Вся эта нелепость возникает из-за особого философского предубеждения. С точки зрения Айера,
Итак, люди, подобные Айеру, с этикой обращаются довольно легкомысленно. Я не хочу этим сказать, что они в своей нравственной жизни легкомысленны; вам не придется, проводив их за дверь, пересчитывать свои ложки. Они легкомысленны в обращении с философией, ибо просто не обращают внимания на то, что же на самом деле утверждается в этических суждениях. Когда я говорю: "Нацисты безусловно совершали злодеяние, пытая детей", – то в моем утверждении содержится нечто большее, чем сведение о том, что нацисты пытали детей. Айер сказал бы, что это "большее" есть результат добавления моего личного неодобрения. Согласен, я делаю это добавление, но я должен подчеркнуть, что мое первоначальное суждение содержит нечто большее, чем сам факт плюс мое неодобрение. Оно содержит еще утверждение, что каждый должен осуждать пытки детей со стороны нацистов (или с чьей угодно стороны). Ибо суть этических суждений состоит в обращенном ко всем людям призыве не преступать определенные границы. Этот призыв ко всем не исчерпывается добавкой чьего-то личного неодобрения. Поэтому этические суждения содержат больше того, что склонен усмотреть в них Айер, а это дополнительное содержание фактически и составляет их подлинное значение. Поэтому этические суждения осмысленны, ибо допускают обоснование и верификацию.
К этому, пожалуй, следует добавить, что, если айеровский позитивизм есть истинное учение, тогда с точки зрения этого же учения бессмысленны суждения, выражающие его основные принципы. Эти суждения не являются дефинициями. Но тогда они, чтобы быть осмысленными, должны (согласно самой теории) допускать верификацию с помощью чувственного опыта. А как можно верифицировать с помощью чувственного опыта суждение о том, что все осмысленные нетавтологические суждения должны допускать верификацию с помощью чувственного опыта? Этого нельзя сделать.
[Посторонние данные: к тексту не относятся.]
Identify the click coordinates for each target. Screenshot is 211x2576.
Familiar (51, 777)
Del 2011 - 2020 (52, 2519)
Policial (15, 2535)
Собственно говоря, чувственный опыт сам по себе не расскажет вам, исчерпан ли смысл того или иного суждения, ибо для такого вывода следовало бы сравнить данный чувственный опыт с данным суждением, смысл которого нужно было бы заранее знать.
Следовательно, перед нами теория, которую по ее собственным критериям приходится признать бессмысленной. Ссылаясь на эту теорию, нам предлагают отбросить все моральные суждения, т.е. отказаться от всех рациональных средств, помогающих отделить добро от зла. Я думаю, нас не соблазнит теория, прячущая голову в песок и подрывающая свои собственные основы. Пусть семантики анализируют стоны и придыхания – мы же продолжим поиски лучшего будущего для человечества.
НАПАДЕНИЕ НА СОЦИАЛЬНЫЕ КОНЦЕПЦИИ
Позволив себе экскурс в причудливые мысленные моря, вернемся к более знакомым сюжетам. Нападения на логику и этику выполняют роль медленно действующего яда, вред же, наносимый нападками на социальные концепции, заметен сразу и значителен по размерам. Семантики расшаркиваются перед наукой. Их церемонии в ее честь не уступают религиозным. И тем не менее нетрудно показать, что если взгляды семантиков правильны, то невозможна никакая наука. И прежде всего невозможна наука об обществе.